Qualifying is just one obstacle. Not all horses that start this grueling race finish it. Horses are monitored at routine checkpoints by veterinarians who determine if they are fit to continue.
At any point, a horse and rider team can be pulled for failure to pass a veterinary inspection. The trail is grueling with very steep uphill and downhill slopes.
In fact, horse and rider teams must climb over 17,000 feet of uphill and almost 22,000 feet of downhill in order to reach the finish line. This isn’t straight up or straight down, rather a series of slopes which add to the challenge.
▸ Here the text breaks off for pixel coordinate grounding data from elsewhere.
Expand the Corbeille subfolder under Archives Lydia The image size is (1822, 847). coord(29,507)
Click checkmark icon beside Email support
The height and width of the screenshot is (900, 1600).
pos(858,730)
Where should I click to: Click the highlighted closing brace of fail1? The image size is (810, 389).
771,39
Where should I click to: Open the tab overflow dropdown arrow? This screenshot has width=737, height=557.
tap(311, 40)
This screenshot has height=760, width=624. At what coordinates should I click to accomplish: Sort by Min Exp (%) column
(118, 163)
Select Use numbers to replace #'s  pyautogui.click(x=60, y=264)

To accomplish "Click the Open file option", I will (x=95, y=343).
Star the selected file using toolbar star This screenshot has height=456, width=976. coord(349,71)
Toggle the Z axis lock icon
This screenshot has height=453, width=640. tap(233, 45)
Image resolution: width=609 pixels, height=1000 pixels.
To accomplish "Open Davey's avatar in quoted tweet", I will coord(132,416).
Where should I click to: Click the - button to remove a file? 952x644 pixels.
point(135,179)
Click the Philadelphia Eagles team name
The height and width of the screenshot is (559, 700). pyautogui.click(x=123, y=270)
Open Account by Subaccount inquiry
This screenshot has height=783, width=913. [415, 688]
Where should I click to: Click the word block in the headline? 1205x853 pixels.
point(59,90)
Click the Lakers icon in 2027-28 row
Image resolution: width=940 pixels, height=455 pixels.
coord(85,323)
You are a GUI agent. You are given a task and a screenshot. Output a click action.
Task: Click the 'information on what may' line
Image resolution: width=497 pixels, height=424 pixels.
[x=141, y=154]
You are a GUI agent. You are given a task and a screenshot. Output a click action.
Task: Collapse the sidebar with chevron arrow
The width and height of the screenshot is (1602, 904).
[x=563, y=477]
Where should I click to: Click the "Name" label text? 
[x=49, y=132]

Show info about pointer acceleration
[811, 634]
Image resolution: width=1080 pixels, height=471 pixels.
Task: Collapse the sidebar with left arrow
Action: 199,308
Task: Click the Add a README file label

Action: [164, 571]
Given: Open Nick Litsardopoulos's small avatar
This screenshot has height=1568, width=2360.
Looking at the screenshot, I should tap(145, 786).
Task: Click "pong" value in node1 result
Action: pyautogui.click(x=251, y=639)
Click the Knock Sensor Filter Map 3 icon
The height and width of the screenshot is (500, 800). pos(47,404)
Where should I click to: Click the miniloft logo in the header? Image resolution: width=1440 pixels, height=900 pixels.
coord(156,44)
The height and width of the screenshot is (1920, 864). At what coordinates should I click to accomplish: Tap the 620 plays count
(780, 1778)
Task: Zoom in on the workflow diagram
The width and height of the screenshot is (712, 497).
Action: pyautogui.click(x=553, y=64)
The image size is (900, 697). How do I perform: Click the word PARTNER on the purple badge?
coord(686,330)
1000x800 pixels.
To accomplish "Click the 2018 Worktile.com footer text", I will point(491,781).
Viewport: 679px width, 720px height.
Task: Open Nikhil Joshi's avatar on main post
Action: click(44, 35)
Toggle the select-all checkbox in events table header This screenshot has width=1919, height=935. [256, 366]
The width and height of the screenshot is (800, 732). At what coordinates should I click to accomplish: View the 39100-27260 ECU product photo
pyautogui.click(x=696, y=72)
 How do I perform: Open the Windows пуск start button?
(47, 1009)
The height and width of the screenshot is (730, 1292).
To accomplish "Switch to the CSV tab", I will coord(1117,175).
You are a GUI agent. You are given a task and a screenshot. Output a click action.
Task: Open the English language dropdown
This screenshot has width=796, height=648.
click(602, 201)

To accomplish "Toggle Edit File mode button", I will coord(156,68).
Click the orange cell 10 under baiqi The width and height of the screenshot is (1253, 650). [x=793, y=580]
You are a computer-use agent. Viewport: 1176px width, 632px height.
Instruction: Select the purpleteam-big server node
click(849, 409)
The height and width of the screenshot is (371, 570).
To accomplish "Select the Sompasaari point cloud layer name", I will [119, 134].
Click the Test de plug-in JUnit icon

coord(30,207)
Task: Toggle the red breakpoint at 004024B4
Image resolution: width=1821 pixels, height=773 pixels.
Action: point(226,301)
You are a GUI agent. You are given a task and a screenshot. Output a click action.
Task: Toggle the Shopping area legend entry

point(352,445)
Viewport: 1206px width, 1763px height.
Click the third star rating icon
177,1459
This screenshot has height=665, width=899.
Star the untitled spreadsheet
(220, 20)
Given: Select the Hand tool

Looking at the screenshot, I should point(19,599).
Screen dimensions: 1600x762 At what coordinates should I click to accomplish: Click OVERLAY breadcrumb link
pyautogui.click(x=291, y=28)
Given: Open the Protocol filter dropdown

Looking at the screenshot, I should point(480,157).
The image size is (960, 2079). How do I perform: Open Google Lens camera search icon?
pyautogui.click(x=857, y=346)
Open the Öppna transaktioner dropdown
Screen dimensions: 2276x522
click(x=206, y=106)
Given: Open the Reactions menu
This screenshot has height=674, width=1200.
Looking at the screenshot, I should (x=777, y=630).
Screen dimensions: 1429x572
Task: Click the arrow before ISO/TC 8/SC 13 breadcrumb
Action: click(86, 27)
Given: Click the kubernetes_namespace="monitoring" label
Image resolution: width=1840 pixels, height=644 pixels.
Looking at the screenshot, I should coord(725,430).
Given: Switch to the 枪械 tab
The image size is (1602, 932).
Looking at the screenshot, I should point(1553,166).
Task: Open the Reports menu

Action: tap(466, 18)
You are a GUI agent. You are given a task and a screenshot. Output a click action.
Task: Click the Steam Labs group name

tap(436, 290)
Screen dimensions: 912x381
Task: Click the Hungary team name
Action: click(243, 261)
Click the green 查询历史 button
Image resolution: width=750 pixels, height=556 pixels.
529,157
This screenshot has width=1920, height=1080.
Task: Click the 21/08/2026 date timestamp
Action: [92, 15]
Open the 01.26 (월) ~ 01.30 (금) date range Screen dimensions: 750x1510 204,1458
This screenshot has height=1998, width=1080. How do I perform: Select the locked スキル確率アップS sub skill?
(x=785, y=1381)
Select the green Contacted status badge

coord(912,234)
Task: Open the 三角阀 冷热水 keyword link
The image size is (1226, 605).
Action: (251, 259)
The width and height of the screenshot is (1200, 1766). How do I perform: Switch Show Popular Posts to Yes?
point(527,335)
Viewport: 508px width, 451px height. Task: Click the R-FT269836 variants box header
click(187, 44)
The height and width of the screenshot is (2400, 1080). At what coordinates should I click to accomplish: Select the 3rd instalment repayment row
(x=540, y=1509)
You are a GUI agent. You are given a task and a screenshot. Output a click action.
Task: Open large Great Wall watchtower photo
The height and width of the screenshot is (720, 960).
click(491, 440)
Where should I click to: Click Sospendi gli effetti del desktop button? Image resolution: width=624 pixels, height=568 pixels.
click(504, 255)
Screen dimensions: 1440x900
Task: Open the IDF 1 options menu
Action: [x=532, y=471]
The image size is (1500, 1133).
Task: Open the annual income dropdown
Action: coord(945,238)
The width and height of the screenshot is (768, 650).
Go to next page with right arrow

Because this race is so grueling, horses that compete it are considered the ultimate endurance horses. Luckily, they also track the breed of each horse which enabled me to help you find the best horse breeds for endurance riding.
How to Choose a Horse for Endurance
When you are just getting started with endurance racing, you want to choose a horse that is conformationally correct and sound. Those are the two most important things to look for.
Next, you want to make sure that the horse is large enough to carry you, the saddle and your saddle-bags. The weight of a rider does affect a horse and, the longer and harder the horse is working, the more important it becomes that your horse is adequately sized.
If you aren’t sure what size horse to look for, check out my article on finding the right sized horse for your height and weight. I cover many different factors involved in selecting a horse that can easily handle the weight of a rider and a saddle.
The breed of horse isn’t as big of a consideration for lower level, beginner competitions. The biggest thing is to make sure you get a sound horse. Soundness is essential because the ride veterinarian will not allow your horse to continue if he becomes lame.
If you are a good rider, you may want to also try hanging around events. Riders often have multiple horses that they condition for the race. You may be able to find someone who could use help exercising their endurance horses.
It’s possible you could get even luckier and find a rider who qualified two horses but can only ride one. That way you get to compete without having to purchase a horse!
This is a great video showing what it’s like at a vet check stop for the Tevis Cup ride. Check it out!
Where to Get Started with Endurance Racing
If you are ready to give endurance racing a try, the first thing you want to do is head over to the governing webpage. The American Endurance Ride Conference, the AERC, is the best place to start.
They have lots of great information as well as a monthly magazine where you can learn more about the sport.
You should also check around your local area. Often, your local feed & tack store will have information about local, non-sanctioned fun rides that you can participate in to “get your feet wet”.
Sometimes, even starting with a smaller organized event, like a Poker Ride, is a great way to get the feel for riding your horse in a large group and having to follow trail markers and check in at different points.
These are only 11 of the many different horse breeds that are great for endurance riding. The longer the distance, the more difficult it is to train and condition a horse. Remember that, even though the sport is dominated by Arabians, there is room for other breeds among the top finishers!